十五歳になったジェラルドは学園に入学した。
シナリオ通りならば、その一年後にアレクサンドラやヒロインちゃんが入学することになる。実際その予定だしね。
やっとゲームのスタートってことね。
ヒロインちゃんをいじめる理由もない私は、彼女の攻略風景を高みの見物としゃれこみますかね!
例えば!
ヒロインちゃんが同じような転生者で被害者妄想激しい子で、悪役令嬢だからという理由だけで冤罪ふっかけてきたとしても!
粛々と受け入れる所存です。
その結果市井落ちしようが国外追放だろうがばっちこーい!
まぁワタクシ、腐ってもあのクソバカ王子の婚約者ですからね。その私をどうにか婚約者の座から引きずり下ろさないとヒロインちゃんとのハッピーエンドはないわけで。
そこはシナリオだから仕方がない。
ただし、市井落ちにしろ国外追放にしろ、事前準備は抜かりなく済んでますがね!
市井落ちを想定した都民籍と郊外の小さな一軒家は手に入れてある。働き先も既に目星はつけてあるし、一人暮らしの計画は完璧よ!

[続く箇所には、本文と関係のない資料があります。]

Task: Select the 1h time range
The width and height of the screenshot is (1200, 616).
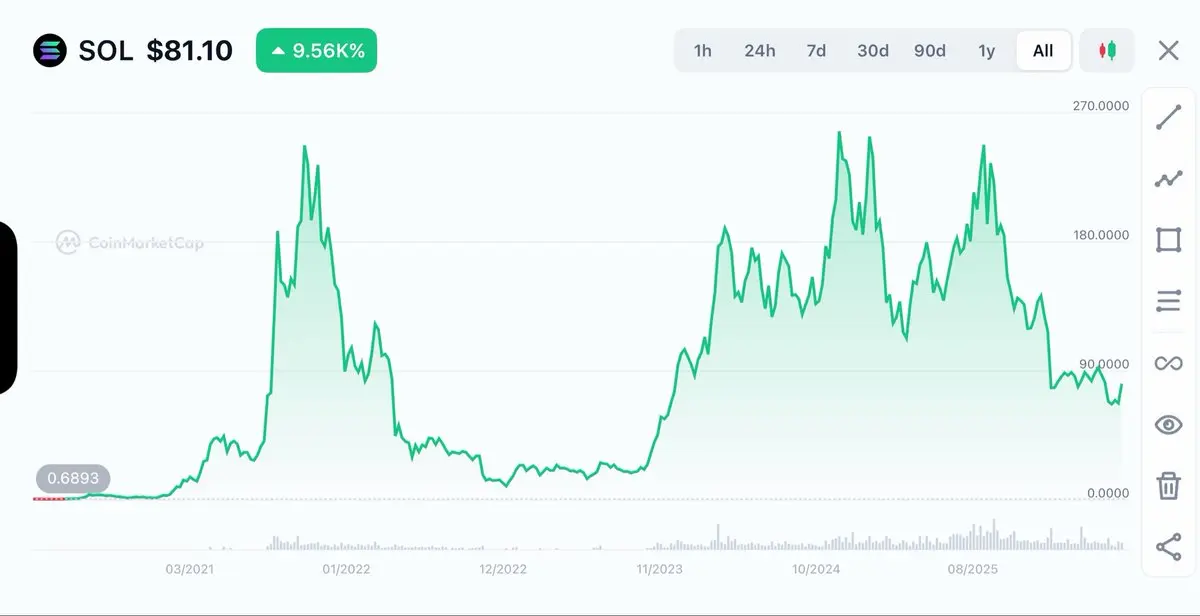Action: [x=703, y=50]
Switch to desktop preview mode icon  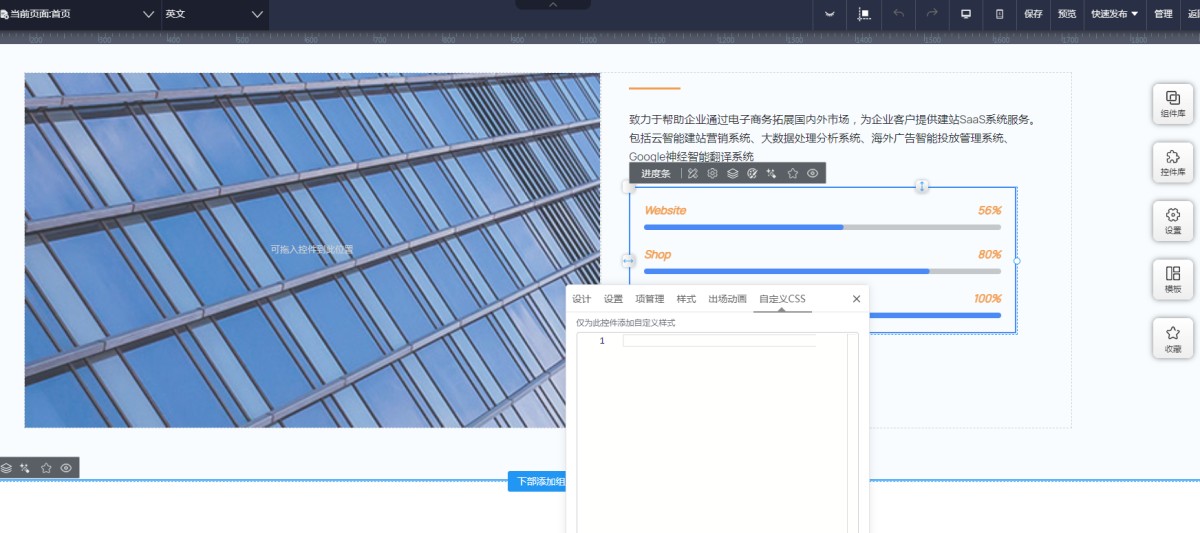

国外追放の場合は、隣国の叔父様を頼るつもり。その叔父様に『もし何かあって国外追放になったら匿ってね♡』ってことを伝えたら、やや前のめりでOK貰ったからね。優しい叔父様たちは『何なら今すぐ来てもいいし、息子たちの誰かの嫁になってくれてもいいよ』って言ってくださったわ。ずっと私みたいな娘が欲しかったんですって。叔父様のところのお子さんは全員男ですものね。
「おいブス!」
「…………」
「最近、隣国のディアンドル家と密に連絡を取り合っているそうじゃないか?」
「あら、殿下が私に興味を示されるなんて珍しいですわね」
うふふ……と笑ってみせると、ジェラルドは真っ赤になって憤慨した。
「……っ! そんなわけないだろう!お前は俺の婚約者だからな。おかしな真似をされると困るだけだ!」
「それならばご心配は無用ですわ。隣国といえど、ディアンドル公爵家には先々代の王妃様の妹御が嫁いでいらっしゃいますし、例え何かがあって我が家が王家に対して謀反を起こしたとしても、彼の家がこの国に仇なすことは万に一つも有り得ませんわ」
「……お、お前の家は謀反を起こすつもりなのかっ?!」
「うふふ……何かがあってと申しましたでしょ?ご心配なされなくても、何事もなければ謀反など起こしませんわよ」
衆目環視の中での婚約破棄とか婚約破棄とかね。
「でぃ…………」
「はい?」
「お、お前はディアンドル家の者と親しいのかっ?」
「はぁ……そうですわね。幼い頃はお互いの家をよく行き来しておりましたからね。お兄様たちには良くしていただきましたわ」
どこかのクソバカ王子と比べると、少々やんちゃな従兄弟たちも紳士的に見えるから不思議よね──いえ、一般の男性であっても、女性に向かって『ブス』って呼びつける人はなかなかいないんじゃないかしら?もしいたら、社会的に抹殺されそう。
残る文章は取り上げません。